Lyn Whitehead (born 4 October 1944), known professionally as Lin Van Hek Lyn van Hecke, is an Australian writer, singer, painter, designer and artist. She was a vice-president of the Society of Women Writers and co-founder of the literary-music group Difficult Women.

==Early life==
Van Hek was born in Melbourne and lived in Europe and India while she was growing up.

==Career==
Van Hek co-wrote and sang the song "Intimacy" for the soundtrack of the film The Terminator (1984). She later recorded a solo CD River of Life featuring songs of New Zealand writer Kath Tait. More recently, she has performed with her partner, Joe Dolce in Difficult Women, that began with a series of feminist literary salons van Hek held in the 1980s.

Van Hek also worked for over two decades with a group of women in North Vietnam designing, manufacturing and trading in hand-embroidered silk garments and textiles with a focus on fair trade and worker ethics.
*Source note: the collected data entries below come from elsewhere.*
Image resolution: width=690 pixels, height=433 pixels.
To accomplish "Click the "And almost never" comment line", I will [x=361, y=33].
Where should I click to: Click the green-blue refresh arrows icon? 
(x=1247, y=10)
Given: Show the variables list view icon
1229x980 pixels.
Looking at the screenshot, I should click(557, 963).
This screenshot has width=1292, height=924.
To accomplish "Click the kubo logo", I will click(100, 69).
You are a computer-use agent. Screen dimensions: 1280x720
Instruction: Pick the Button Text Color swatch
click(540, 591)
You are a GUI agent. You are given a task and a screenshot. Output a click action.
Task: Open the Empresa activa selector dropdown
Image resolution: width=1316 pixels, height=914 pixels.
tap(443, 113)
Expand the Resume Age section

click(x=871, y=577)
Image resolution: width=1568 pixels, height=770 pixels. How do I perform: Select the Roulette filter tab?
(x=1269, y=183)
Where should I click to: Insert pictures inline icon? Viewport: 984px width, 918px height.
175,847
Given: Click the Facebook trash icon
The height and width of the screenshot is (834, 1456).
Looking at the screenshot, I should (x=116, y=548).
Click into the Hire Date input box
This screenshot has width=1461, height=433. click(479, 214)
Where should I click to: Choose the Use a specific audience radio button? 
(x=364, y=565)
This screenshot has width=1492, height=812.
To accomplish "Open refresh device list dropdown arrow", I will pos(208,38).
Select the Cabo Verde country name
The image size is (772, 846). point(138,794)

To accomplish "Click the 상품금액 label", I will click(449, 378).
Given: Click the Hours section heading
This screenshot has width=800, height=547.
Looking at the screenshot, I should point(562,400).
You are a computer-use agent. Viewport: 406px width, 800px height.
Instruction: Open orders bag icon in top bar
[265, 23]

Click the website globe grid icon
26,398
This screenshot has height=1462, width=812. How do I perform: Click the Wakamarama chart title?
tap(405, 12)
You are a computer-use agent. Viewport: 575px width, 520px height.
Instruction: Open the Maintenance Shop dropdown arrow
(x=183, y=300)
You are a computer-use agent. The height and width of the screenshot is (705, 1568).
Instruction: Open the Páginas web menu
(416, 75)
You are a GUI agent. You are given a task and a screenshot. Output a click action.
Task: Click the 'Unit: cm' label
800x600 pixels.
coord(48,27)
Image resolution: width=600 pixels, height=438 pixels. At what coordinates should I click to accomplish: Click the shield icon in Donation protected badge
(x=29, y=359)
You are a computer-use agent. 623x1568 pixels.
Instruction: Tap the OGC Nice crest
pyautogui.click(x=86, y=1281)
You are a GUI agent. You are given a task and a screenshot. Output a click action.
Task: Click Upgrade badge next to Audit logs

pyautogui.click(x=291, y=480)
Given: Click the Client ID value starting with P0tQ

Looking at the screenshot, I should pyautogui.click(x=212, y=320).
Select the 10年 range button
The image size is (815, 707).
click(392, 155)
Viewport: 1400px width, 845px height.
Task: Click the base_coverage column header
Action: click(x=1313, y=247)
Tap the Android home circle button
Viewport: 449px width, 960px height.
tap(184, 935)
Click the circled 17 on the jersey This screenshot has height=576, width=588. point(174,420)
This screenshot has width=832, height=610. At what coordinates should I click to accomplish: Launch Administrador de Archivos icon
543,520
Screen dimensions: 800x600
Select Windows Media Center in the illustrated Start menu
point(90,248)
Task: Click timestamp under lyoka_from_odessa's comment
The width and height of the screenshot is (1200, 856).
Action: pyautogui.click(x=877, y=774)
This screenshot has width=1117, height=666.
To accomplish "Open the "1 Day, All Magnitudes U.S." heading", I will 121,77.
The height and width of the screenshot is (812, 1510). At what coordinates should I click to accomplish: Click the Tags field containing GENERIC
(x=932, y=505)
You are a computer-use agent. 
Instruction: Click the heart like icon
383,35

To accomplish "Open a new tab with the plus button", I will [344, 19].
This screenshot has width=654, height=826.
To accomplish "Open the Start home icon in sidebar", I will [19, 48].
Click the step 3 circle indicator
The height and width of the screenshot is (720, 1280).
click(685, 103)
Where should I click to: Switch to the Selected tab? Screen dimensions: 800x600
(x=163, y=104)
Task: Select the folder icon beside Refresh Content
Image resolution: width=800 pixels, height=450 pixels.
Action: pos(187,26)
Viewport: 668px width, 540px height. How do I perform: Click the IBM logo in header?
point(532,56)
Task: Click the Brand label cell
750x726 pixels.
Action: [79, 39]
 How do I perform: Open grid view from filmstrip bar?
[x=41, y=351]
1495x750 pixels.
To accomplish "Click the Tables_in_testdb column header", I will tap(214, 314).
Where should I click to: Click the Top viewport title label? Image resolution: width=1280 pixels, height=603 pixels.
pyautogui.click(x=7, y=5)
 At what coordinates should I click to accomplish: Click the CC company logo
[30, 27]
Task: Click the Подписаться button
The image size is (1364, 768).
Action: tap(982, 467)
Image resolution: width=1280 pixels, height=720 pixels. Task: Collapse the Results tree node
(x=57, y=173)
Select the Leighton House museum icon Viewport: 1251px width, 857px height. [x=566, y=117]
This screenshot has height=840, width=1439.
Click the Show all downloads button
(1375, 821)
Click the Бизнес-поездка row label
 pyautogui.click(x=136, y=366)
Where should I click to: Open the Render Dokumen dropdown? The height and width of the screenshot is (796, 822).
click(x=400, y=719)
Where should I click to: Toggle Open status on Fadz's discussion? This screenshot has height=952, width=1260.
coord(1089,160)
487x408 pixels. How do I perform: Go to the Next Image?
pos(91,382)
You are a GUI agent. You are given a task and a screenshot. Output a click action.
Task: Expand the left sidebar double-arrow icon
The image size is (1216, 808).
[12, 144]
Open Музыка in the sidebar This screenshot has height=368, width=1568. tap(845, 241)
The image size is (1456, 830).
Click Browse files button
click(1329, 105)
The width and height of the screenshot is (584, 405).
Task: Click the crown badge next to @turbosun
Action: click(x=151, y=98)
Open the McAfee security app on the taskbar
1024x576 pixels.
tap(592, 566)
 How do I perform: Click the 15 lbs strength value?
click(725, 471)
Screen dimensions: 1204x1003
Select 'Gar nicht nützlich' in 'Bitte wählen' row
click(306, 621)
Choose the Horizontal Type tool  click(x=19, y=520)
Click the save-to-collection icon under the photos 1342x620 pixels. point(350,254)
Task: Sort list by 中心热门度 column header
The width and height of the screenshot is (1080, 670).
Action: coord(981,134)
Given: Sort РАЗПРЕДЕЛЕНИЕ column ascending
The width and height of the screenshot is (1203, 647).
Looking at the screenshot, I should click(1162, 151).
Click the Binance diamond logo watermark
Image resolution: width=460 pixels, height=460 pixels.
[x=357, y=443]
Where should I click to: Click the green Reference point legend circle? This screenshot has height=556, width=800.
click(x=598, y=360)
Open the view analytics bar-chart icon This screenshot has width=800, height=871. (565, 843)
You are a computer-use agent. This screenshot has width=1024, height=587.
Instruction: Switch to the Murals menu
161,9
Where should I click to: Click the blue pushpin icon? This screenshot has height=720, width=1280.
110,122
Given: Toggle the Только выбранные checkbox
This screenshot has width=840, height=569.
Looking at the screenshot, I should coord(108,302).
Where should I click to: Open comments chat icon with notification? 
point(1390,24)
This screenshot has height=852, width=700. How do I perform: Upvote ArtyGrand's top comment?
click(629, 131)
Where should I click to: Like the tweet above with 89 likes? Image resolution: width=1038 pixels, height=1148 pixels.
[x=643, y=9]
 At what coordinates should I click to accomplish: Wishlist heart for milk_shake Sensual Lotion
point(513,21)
Van Hek is a prolific painter and writer. She is described by Booker Prize-winning author Keri Hulme as writing "like an angel giving the devil her due."

==Bibliography==
===Novels===
- The Hanging Girl (Misfit Books, 1988)
- The Ballad of Siddy Church (Spinifex, 1997)
- Katherine Mansfield's Black Paper Fan (Difficult Women, 2010)

===Short fiction===
- Collections
- The Slain Lamb Stories (Independent, 1979)
- Anna's Box : selected short stories (Difficult Women, 2006)
- Stories

| Title | Year | First published | Reprinted/collected | Notes |
|---|---|---|---|---|
| Mrs Black | 2003 | Van Hek, Lin (2003). "Cat Tales: The Meaning of Cats in Women's Lives". Spinifex Press. |  |  |
| The Goddess Paddock | 2004 | Van Hek, Lin (2004). "Horse Dreams: The Meaning of Horses in Women's Lives". Spinifex Press. |  |  |
| This Most Privileged of Madnesses | 2013 | Van Hek, Lin (May 2013). "This Most Privileged of Madnesses". Quadrant. |  |  |
| Mikel's Christmas | 2017 | Van Hek, Lin (June 2017). "Mikel's Christmas". Quadrant. |  |  |
| Mrs Black | 2017 | Van Hek, Lin (December 2017). "Mrs Black". Quadrant. |  |  |
| Herman and Manning | 2019 | Van Hek, Lin (June 2019). "Herman and Manning". Quadrant. |  |  |

===Selected book reviews===

| Year | Review article | Work(s) reviewed |
|---|---|---|
| 2020 | Van Hek, Lin (January–February 2018). "Poetry of wildness". Quadrant. 62 (1–2 [543]): 85–86. | Petit, Pascale (2017). Mama Amazonica. Bloodaxe. |

==Awards==
- 1988 winner of the Melbourne The Age Short Story Award
- 2015 Best Australian Poems, edited by Geoff Page.
- 2016 & 2017 winner of the Society of Women Writers short story contest.